Abstract

The External Ligurian Units in western Monferrato (NW-Italy) have been always described as an undifferentiated chaotic complex. This map, at 1:10,000 scale, describes in detail the tectono-stratigraphic setting of these Units in the sector of the Alps–Apennines junction. Here, the External Ligurian Units represent the northwestern prolongation of the Northern Apennines and consist of a Late Cretaceous chaotic succession represented by the Argille varicolori and the overlaying Monte Cassio Flysch. The late Eocene–Miocene episutural succession of the Tertiary Piedmont Basin rests unconformably on the External Ligurian Units. The mapped crosscutting relationships between stratigraphic unconformities and faults allow us to describe a complex tectono-stratigraphic setting that is the product of four tectonic stages. Layer-parallel extension related to Late Cretaceous–early Eocene deformation occurred in the internal sector of the Alpine accretionary wedge and is preserved within the External Ligurian Units which is sealed by the late Eocene deposits of the Tertiary Piedmont Basin. The unconformity at the base of the Oligocene succession records the drowning of shelf sediments controlled by NW-striking left-lateral transtensive faulting.

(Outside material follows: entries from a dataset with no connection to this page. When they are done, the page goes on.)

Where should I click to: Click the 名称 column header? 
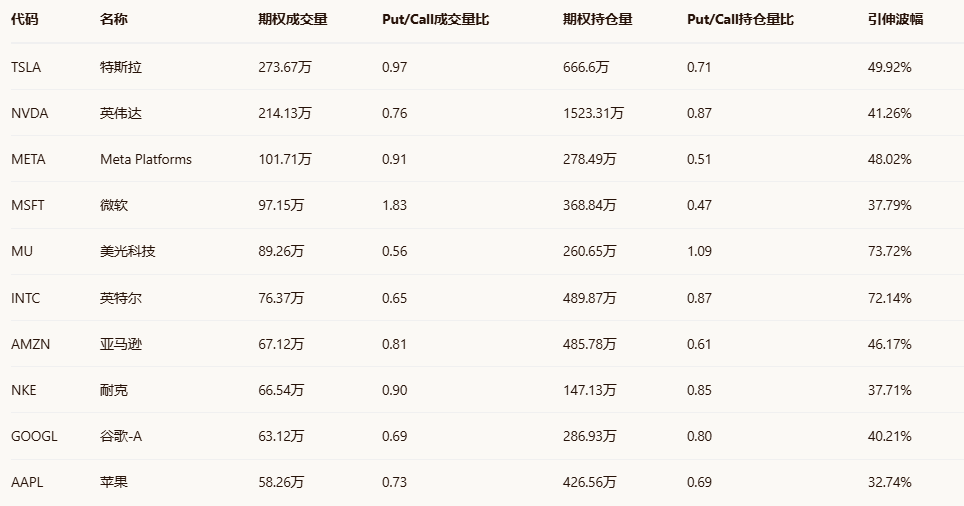click(114, 20)
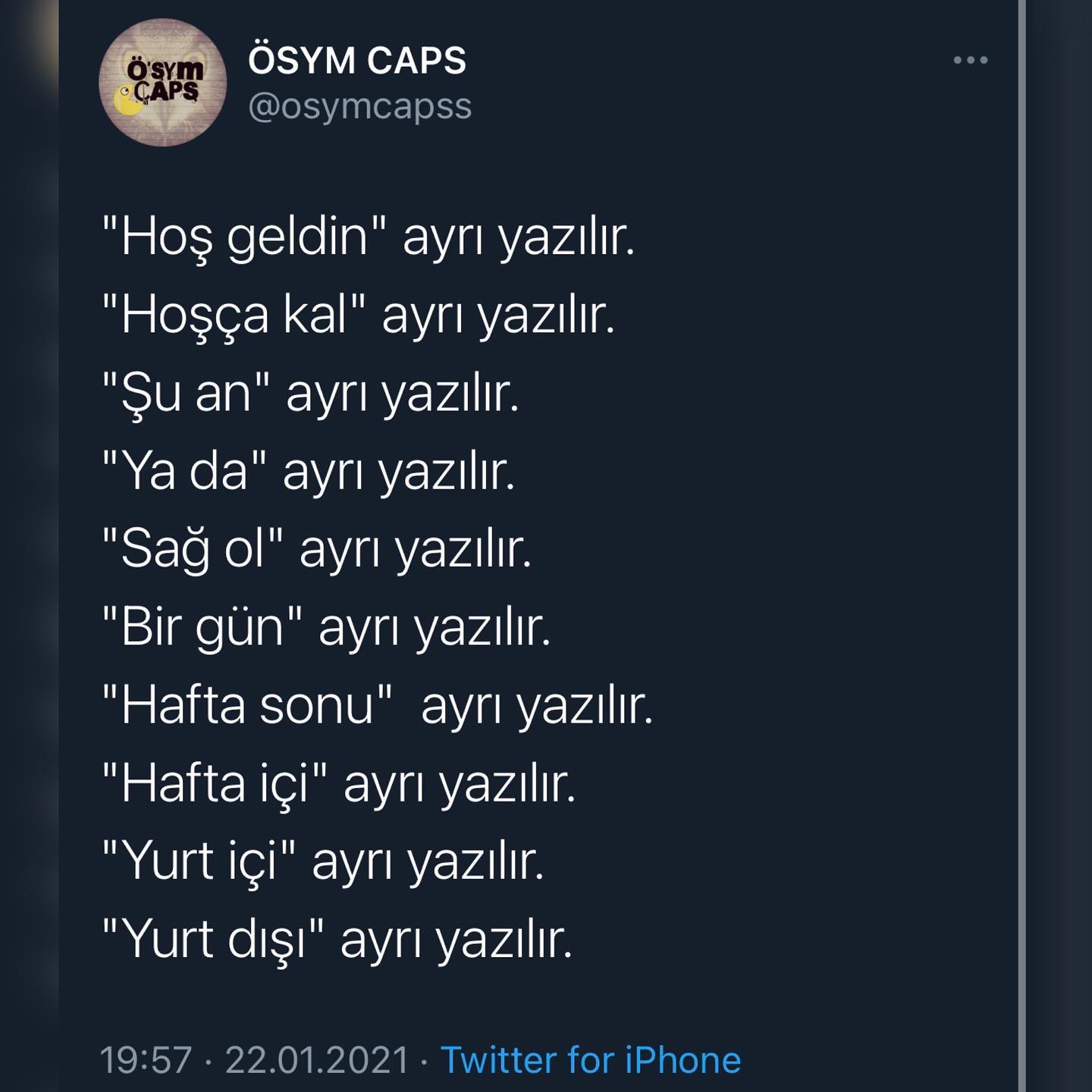Viewport: 1092px width, 1092px height.
Task: Click the 22.01.2021 tweet date
Action: click(317, 1059)
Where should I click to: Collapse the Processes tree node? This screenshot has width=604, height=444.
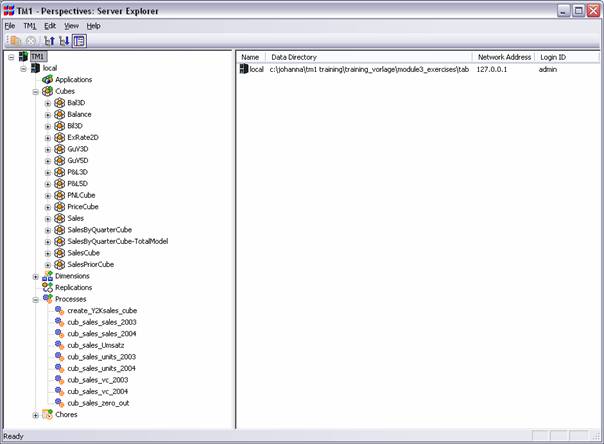coord(35,299)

A WNW-striking and NE-verging thrust superposes the External Ligurian Units onto the late Eocene–Oligocene deposits and it is sealed by the gravitational emplacement of late Oligocene Polygenetic argillaceous breccias. Both the WNW-striking thrust and the Polygenetic argillaceous breccias are cut by NW-striking right-lateral transpressive faults that are, in turn, sealed by the Tortonian unconformity.